Real-time binding assays to explore the interactions between MCM2 and either POLD3 or (H3.1-H4)2 tetramers were conducted using the BLItz® system (Sartorius) with a binding buffer (1x PBS and 0.02% Tween). MCM2 was immobilized on Dip and Read High Precision Anti-GST Biosensors (Sartorius). Binding kinetics were measured across a range of POLD3 or (H3.1-H4)2 tetramer concentrations under advanced kinetics settings, as outlined below: (1) initial baseline measurement: buffer only, measured for 120 s; (2) loading of MCM2: immobilization of MCM2 onto the biosensors for 300 s; (3) effective baseline measurement: buffer only, measured for 120 s; (4) association phase: interaction between MCM2 and POLD3 or (H3.1-H4)2 tetramers recorded for 180 s; (5) dissociation phase: monitoring the dissociation of (H3.1-H4)2 tetramers from MCM2 for 300 s and monitoring the dissociation of POLD3 from MCM2 for 260 s.

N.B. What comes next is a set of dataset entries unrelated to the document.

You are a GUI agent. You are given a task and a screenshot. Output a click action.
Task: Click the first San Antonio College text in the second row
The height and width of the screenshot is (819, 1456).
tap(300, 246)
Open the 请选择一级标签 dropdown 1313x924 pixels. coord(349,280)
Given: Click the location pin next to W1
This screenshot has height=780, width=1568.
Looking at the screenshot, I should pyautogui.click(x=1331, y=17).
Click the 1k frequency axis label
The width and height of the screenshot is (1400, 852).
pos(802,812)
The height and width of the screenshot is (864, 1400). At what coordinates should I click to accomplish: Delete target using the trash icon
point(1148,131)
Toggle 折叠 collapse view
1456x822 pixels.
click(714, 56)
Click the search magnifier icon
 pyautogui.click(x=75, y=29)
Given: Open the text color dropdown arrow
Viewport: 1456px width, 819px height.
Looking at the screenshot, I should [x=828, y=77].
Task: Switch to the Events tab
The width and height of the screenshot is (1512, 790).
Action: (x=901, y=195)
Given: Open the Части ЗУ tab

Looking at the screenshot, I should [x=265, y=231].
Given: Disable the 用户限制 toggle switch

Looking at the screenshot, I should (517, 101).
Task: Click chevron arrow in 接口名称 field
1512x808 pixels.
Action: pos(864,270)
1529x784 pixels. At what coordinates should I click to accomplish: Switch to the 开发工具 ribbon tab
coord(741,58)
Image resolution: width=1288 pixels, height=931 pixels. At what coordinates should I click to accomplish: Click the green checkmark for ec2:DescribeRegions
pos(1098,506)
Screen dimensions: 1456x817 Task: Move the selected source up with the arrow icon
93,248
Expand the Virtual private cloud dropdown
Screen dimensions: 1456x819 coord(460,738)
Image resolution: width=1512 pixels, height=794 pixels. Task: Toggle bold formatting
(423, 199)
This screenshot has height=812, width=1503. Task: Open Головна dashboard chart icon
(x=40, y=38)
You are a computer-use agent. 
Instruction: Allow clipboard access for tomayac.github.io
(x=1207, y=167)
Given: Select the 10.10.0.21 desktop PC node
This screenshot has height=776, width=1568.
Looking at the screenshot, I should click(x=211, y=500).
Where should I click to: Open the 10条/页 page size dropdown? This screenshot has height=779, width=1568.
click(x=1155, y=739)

Real-time binding assays were performed to study the interactions between POLD3, MCM2, and (H3.1-H4)2 tetramers using the BLItz® system (Sartorius) with a binding buffer (1x PBS and 0.1% Tween). POLD3 was immobilized onto Dip and Read High Precision Streptavidin (SAX) Biosensors (Sartorius). Following immobilization, MCM2 was added, and binding kinetics were measured using advanced kinetics settings as described below: (1) initial baseline measurement: buffer only, measured for 120 s; (2) loading of POLD3 onto sensors for 300 s; (3) effective baseline measurement: buffer only, measured for 120 s; (4) association of POLD3 and MCM2: interaction measured for 300 s. Next, (H3.1-H4)2 tetramers were added, and the following advanced kinetics settings were applied: (1) association of POLD3, MCM2 and (H3.1-H4)2 tetramers: measured for 300 s; (2) dissociation of POLD3, MCM2 and (H3.1-H4)2 tetramers: measured for 600 s.

All data were normalized to the effective baseline signal and analyzed using Octet Analysis Studio software for quantitative assessment of binding kinetics. All BLI experiments were independently repeated twice.